STATED PROBLEM. Continue the forum thread about reaching many identical customer tables through a single view, picking up right after its last sentence.

TEXT PROVIDED.
Question

How to have one view for multiple database tables

  • 22 December 2016
  • 13 replies
  • 3872 views

Our database is set up with a different schema for each customer, but the table structures are identical.

For example, we have many tables named customerA.data, customerB.data, … customerZ.data.


Is it possible to access any one of these tables without creating 26 identical views?

So one approach might be a filter in an Explore or Dashboard where I would enter “K” and it would then generate and send the SQL:

“select * from customerK.data”

How would that be set up?


13 replies

Userlevel 2

two ideas:




  1. you could wrap all of these tables into a view with derived_table using union/union all like so, but this will require you to update this definition each time a new customer table is added:


     view: customertables {
    derived_table: {
    sql:
    select customerID, someothercolumn from customerA
    union all
    select customerID, someothercolumn from customerB
    union all
    select customerID, someothercolumn from customerZ
    ;;
    }

    dimension: customerID {
    type: string
    sql: ${TABLE}.customerID ;;
    }


    dimension: someothercolumn {
    type: string
    sql: ${TABLE}.someothercolumn ;;
    }
    }

    explore: customertables {}



  2. some sort of liquid substitution but i havent been able to get this to work personally…would be great if someone from looker with more liquid experience could weigh in here 🙂


     view: customertables2 {
    derived_table: {
    sql:
    #NOTICE THE TABLE NAME HERE
    select customerID, someothercolumn from customer{{customerIDFilter}}
    ;;
    }

    filter: customerIDFilter {
    type: string
    # sql: ${TABLE}.customerID ;;
    }

    dimension: customerID {
    type: string
    sql: ${TABLE}.customerID ;;
    }


    dimension: someothercolumn {
    type: string
    sql: ${TABLE}.someothercolumn ;;
    }
    }

    explore: customertables2 {}


Yeah, we have a similar setup/requirement to have all the data separate. I used the extends feature and assigned the sql_table there. Then I used the “from” feature in the model to rename it back. This way I can reuse LookML dashboards. If your interested in this approach I can write a more comprehensive discourse article on it. It’s been in production for about 8 months now.

Userlevel 3

The implementation here depends on whether this is an external use case (utilizing SSO Embed) or an internal one (for dashboard filtering).

COLLECTED DATA.
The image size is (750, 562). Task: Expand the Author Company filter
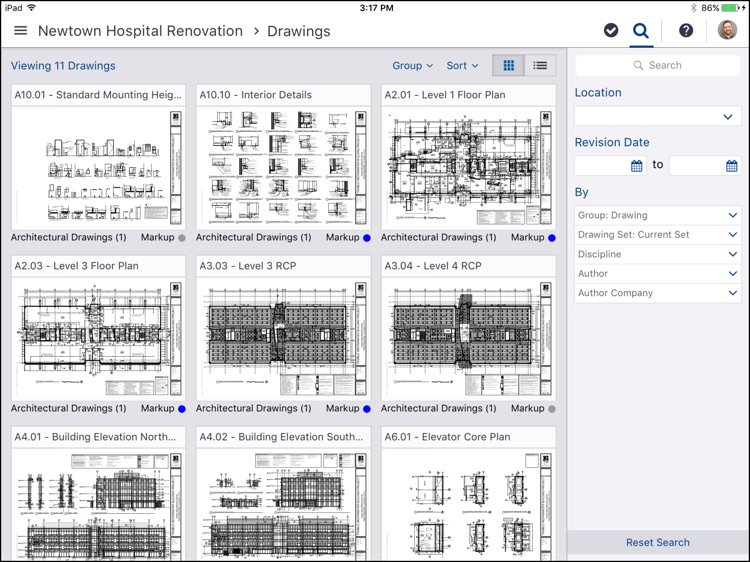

RESPONSE TO THIS EXERCISE.
For an external case, you would want to use access filters:


{{ _access_filters["customer.schema"] }}

For an internal use case, the solution depends on a number of these:




  1. If we are talking about just a few, then extends is likely the right approach since it will allow you some customization down the road.




  2. if the number of these customers is large, then you need to query the schema dynamically using one of the way @mplooker described. I personally like the UNION approach because you can have end-user friendly customer names this way. However should you decide to use filters, the logic will be:




view: table {
derived_table: {
sql:
select * from customer {% parameter customerIDFilter %}.table
;;
}

filter: customerIDFilter {
type: number
}

Thanks Segah (and others),


I do have thousands of customers, so I like the simplicity of the Filter approach which would require just a single section of code.

As the only user, I can enter the customerID into a filter field in the Explore or the Dashboard and this gets passed into the sql table name. Then I should have easy access to all of the tables from one location.


But I’m new to Looker, and struggling to get your sample code to work.

When I Validate I get the error: “sql_render template processing error: variable not found ‘parameter’”.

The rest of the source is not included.